Cette pièce est fréquemment mentionnée dans les différents tomes. Améliorée par les générations successives, elle est pour les Gardiens un élément essentiel de leur travail. Même si ces êtres ont une mémoire adaptée à leur longévité, ils ne peuvent (pas plus que nous) se souvenir de toutes les choses qu’ils voient au cours de leurs trépidantes journées.
Toutefois, ils se font un devoir de consigner chaque point de culture de chaque civilisation rencontrée. L’architecture, la nourriture, la religion, le système politique et quelques dates historiques glanées auprès des anciens, sans oublier des cartes aussi précises que possible des lieux visités, sont les principaux éléments permettant de décrire un peuple. Pour compléter leurs propres « notes de voyage », les Gardiens arrivent toujours à se fournir des copies de nombreux ouvrages locaux. Quitte à ensuite faire un bref travail pour recouper leurs informations avec celles-ci et démêler le vrai du faux.

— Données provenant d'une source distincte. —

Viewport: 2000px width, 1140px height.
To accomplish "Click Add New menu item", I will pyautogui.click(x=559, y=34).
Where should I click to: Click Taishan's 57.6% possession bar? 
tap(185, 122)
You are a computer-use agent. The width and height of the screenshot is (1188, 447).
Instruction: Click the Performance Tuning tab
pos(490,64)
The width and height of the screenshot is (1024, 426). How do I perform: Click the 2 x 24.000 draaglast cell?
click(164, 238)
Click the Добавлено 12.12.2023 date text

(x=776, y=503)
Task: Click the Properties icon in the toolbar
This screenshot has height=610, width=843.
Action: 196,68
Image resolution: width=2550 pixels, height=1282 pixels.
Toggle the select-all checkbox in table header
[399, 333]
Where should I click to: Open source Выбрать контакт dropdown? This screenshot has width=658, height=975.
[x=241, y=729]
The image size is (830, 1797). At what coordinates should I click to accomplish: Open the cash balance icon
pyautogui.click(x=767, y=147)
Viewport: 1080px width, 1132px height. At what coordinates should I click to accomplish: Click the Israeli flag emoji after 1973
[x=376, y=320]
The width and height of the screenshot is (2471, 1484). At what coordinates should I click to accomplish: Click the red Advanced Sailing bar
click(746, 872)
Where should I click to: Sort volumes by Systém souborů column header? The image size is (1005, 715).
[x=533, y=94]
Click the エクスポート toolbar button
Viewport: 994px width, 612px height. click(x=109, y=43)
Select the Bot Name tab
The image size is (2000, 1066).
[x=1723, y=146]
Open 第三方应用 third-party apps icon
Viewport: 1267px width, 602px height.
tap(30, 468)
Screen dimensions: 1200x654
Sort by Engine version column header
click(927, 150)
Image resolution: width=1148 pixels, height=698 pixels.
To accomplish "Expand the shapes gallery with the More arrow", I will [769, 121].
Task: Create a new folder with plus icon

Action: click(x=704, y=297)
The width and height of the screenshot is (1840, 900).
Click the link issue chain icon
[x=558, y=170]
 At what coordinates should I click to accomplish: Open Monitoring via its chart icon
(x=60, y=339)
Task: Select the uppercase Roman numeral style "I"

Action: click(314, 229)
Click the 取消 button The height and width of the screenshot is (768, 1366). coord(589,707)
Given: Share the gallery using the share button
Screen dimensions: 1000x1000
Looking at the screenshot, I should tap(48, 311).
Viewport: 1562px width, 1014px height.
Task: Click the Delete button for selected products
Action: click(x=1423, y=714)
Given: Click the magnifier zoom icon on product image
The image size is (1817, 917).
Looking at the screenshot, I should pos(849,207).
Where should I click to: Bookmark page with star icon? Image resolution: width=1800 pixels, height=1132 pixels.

Ces informations sont précieusement rangées et archivées par des créatures magiques (il existe des espèces, par exemple chez les « lutins », qui se dédient du début à la fin à l’entretien des bibliothèques) en vue d’être réutilisées le jour où un autre Gardien – ou le même s’il a des lacunes – devra retourner auprès de ce peuple. La principale contrainte est le facteur temporel : une civilisation peut se métamorphoser du tout au tout en quelques siècles et les données ne plus être à jour. Par bonheur, la plupart des cultures de l’Univers sont les adeptes de divinités, qui par essence sont contre les changements et vont donc (involontairement) simplifier la tâche aux Gardiens en limitant les évolutions des sociétés leur étant dévouées.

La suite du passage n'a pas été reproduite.